A complete description of the manner in which shares may be purchased, redeemed
or exchanged appears in the Prospectus under "Shareholder Guide." Shares of the
Funds are offered at the net asset value next computed following receipt of the
order by the dealer (and/or the Distributor) or by the Trust's transfer agent,
DST Systems, Inc. ("Transfer Agent"), plus, for Class A shares (of all Funds
except the Money Market Fund), a varying sales charge depending upon the class
of shares purchased and the amount of money invested, as set forth in the
Prospectus. Authorized dealers will be paid commissions on shares sold in
Classes A, B and C, at net asset value, which at the time of investment would
have been subject to the imposition of a contingent deferred sales charge if
liquidated. The Distributor may, from time to time, at its discretion, allow the
selling dealer to retain 100% of such sales charge, and such dealer may
therefore be deemed an "underwriter" under the Securities Act of 1933, as
amended. The Distributor, at its expense, may also provide additional
promotional incentives to dealers in connection with sales of shares of the
Funds and other funds managed by the Investment Manager. In some instances, such
incentives may be made available only to dealers whose representatives have sold
or are expected to sell significant amounts of such shares. The incentives may
include payment for travel expenses, including lodging, incurred in connection
with trips taken by qualifying registered representatives and members of their
families to locations within or outside of the United States, merchandise or

                                      B-50
<PAGE>
other items. Dealers may not use sales of the Fund's shares to qualify for the
incentives to the extent such may be prohibited by the laws of any state.

Certain investors may purchase shares of the Funds with liquid assets with a
value which is readily ascertainable by reference to a domestic exchange price
and which would be eligible for purchase by a Fund consistent with the Fund's
investment policies and restrictions. These transactions only will be effected
if the Portfolio Manager intends to retain the security in the Fund as an
investment. Assets so purchased by a Fund will be valued in generally the same
manner as they would be valued for purposes of pricing the Fund's shares, if
such assets were included in the Fund's assets at the time of purchase. The
Trust reserves the right to amend or terminate this practice at any time.

SPECIAL PURCHASES AT NET ASSET VALUE. Class A shares of the Funds (other than
the Money Market Fund which does not have a sales charge) may be purchased at
net asset value, without a sales charge, by persons who have redeemed their
Class A shares of a Fund (or shares of other funds managed by the Investment
Manager in accordance with the terms of such privileges established for such
funds) within the previous 90 days. The amount that may be so reinvested in the
Fund is limited to an amount up to, but not exceeding, the redemption proceeds
(or to the nearest full share if fractional shares are not purchased). In order
to exercise this privilege, a written order for the purchase of shares must be
received by the Transfer Agent, or be postmarked, within 90 days after the date
of redemption. This privilege may only be used once per calendar year. Payment
must accompany the request and the purchase will be made at the then current net
asset value of the Fund. Such purchases may also be handled by a securities
dealer who may charge a shareholder for this service. If the shareholder has
realized a gain on the redemption, the transaction is taxable and any
reinvestment will not alter any applicable Federal capital gains tax. If there
has been a loss on the redemption and a subsequent reinvestment pursuant to this
privilege, some or all of the loss may not be allowed as a tax deduction
depending upon the amount reinvested, although such disallowance is added to the
tax basis of the shares acquired upon the reinvestment.
------------
▶ **Given problem**
Return the section of the passage on buying fund shares that starts at "Certain investors may" and ends at "at any time.", copied word for word.

Collected data entries:
------------
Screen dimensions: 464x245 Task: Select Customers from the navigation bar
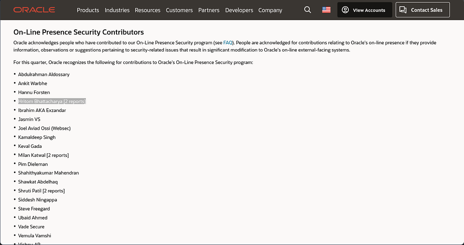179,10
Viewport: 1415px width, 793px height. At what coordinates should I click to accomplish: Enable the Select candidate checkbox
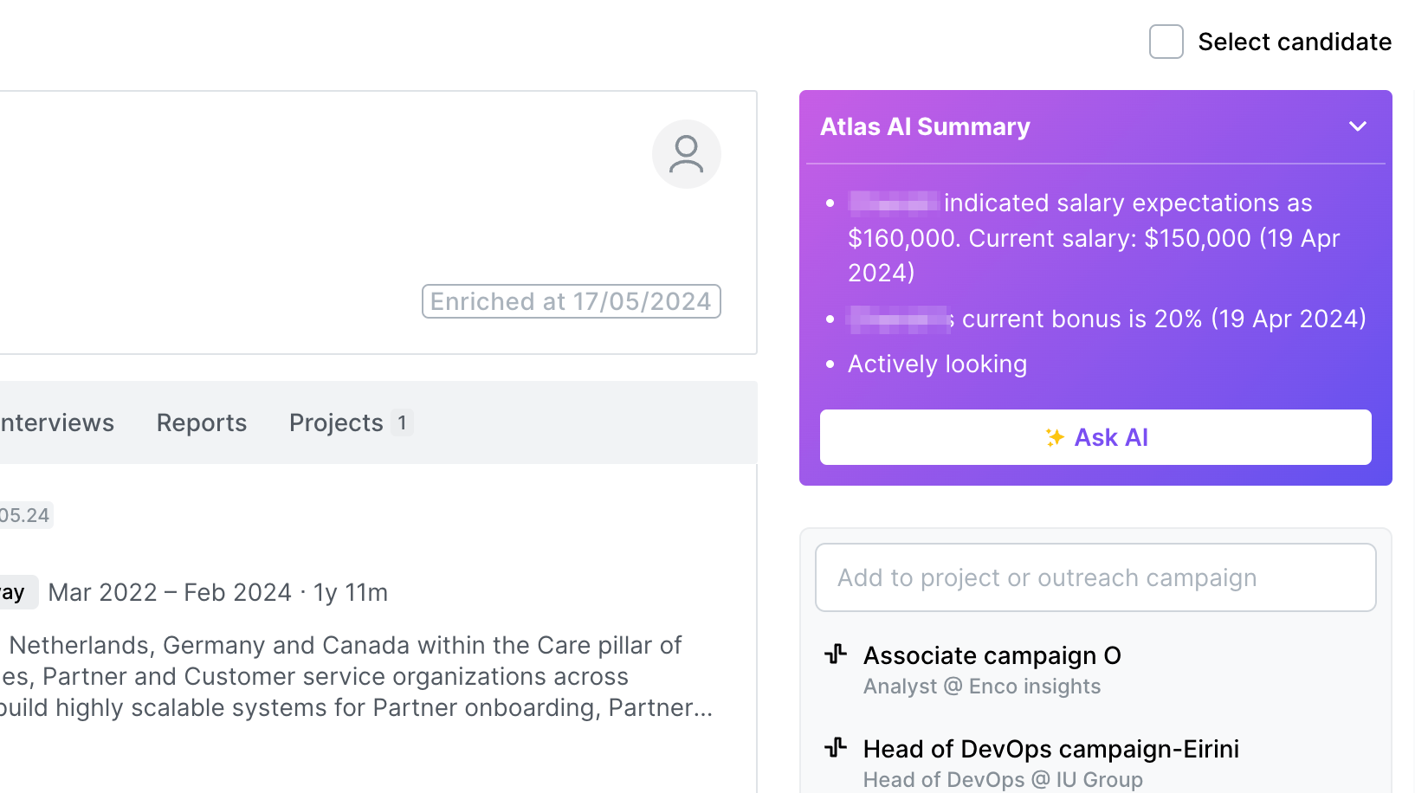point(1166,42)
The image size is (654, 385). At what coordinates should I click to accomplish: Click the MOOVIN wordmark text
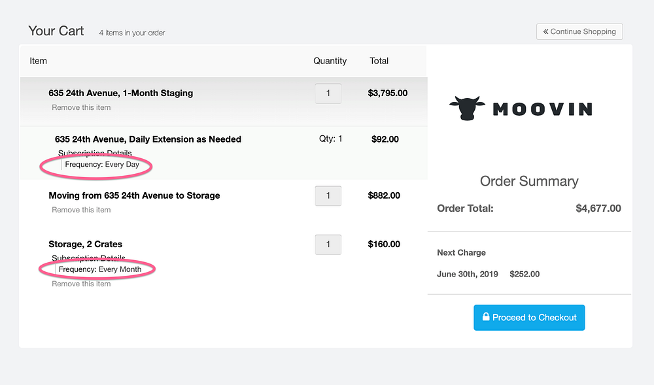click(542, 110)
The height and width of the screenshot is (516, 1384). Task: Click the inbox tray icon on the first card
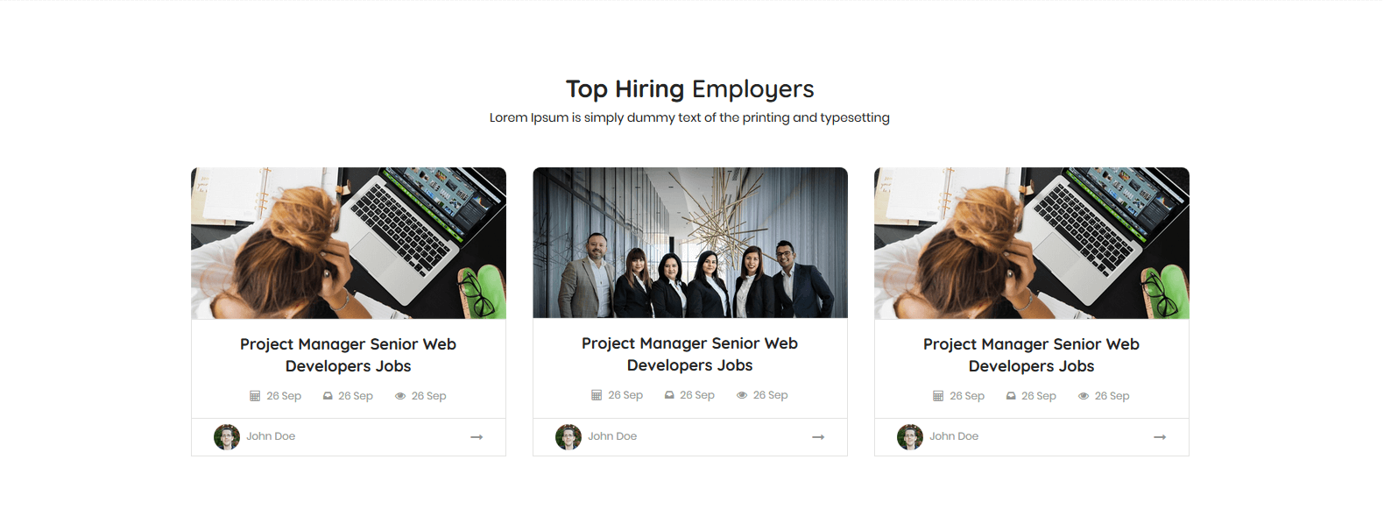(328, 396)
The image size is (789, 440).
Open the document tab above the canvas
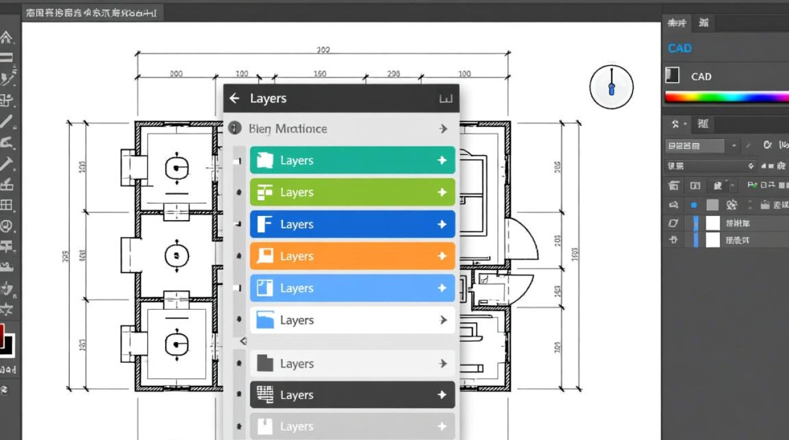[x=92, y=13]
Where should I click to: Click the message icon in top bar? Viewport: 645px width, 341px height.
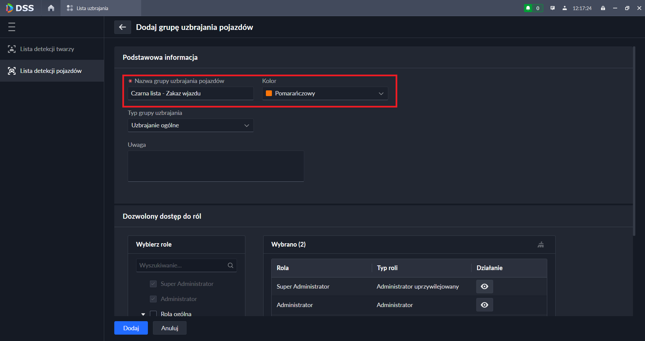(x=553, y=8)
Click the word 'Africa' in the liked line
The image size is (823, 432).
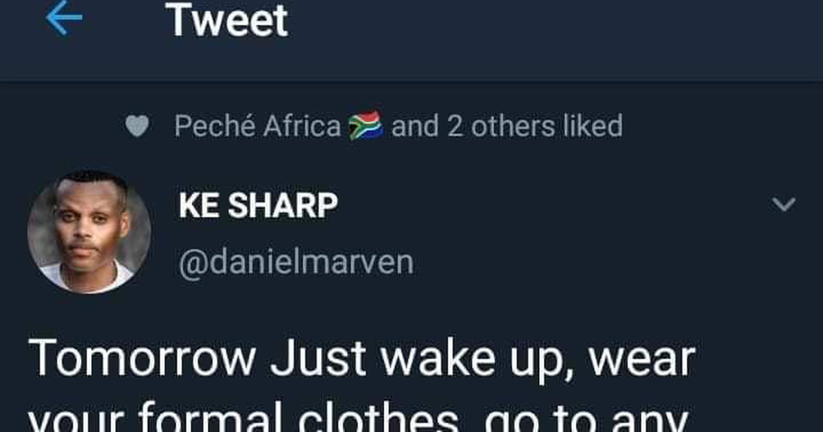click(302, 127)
------------
▶ **Right answer**
Certain investors may purchase shares of the Funds with liquid assets with a
value which is readily ascertainable by reference to a domestic exchange price
and which would be eligible for purchase by a Fund consistent with the Fund's
investment policies and restrictions. These transactions only will be effected
if the Portfolio Manager intends to retain the security in the Fund as an
investment. Assets so purchased by a Fund will be valued in generally the same
manner as they would be valued for purposes of pricing the Fund's shares, if
such assets were included in the Fund's assets at the time of purchase. The
Trust reserves the right to amend or terminate this practice at any time.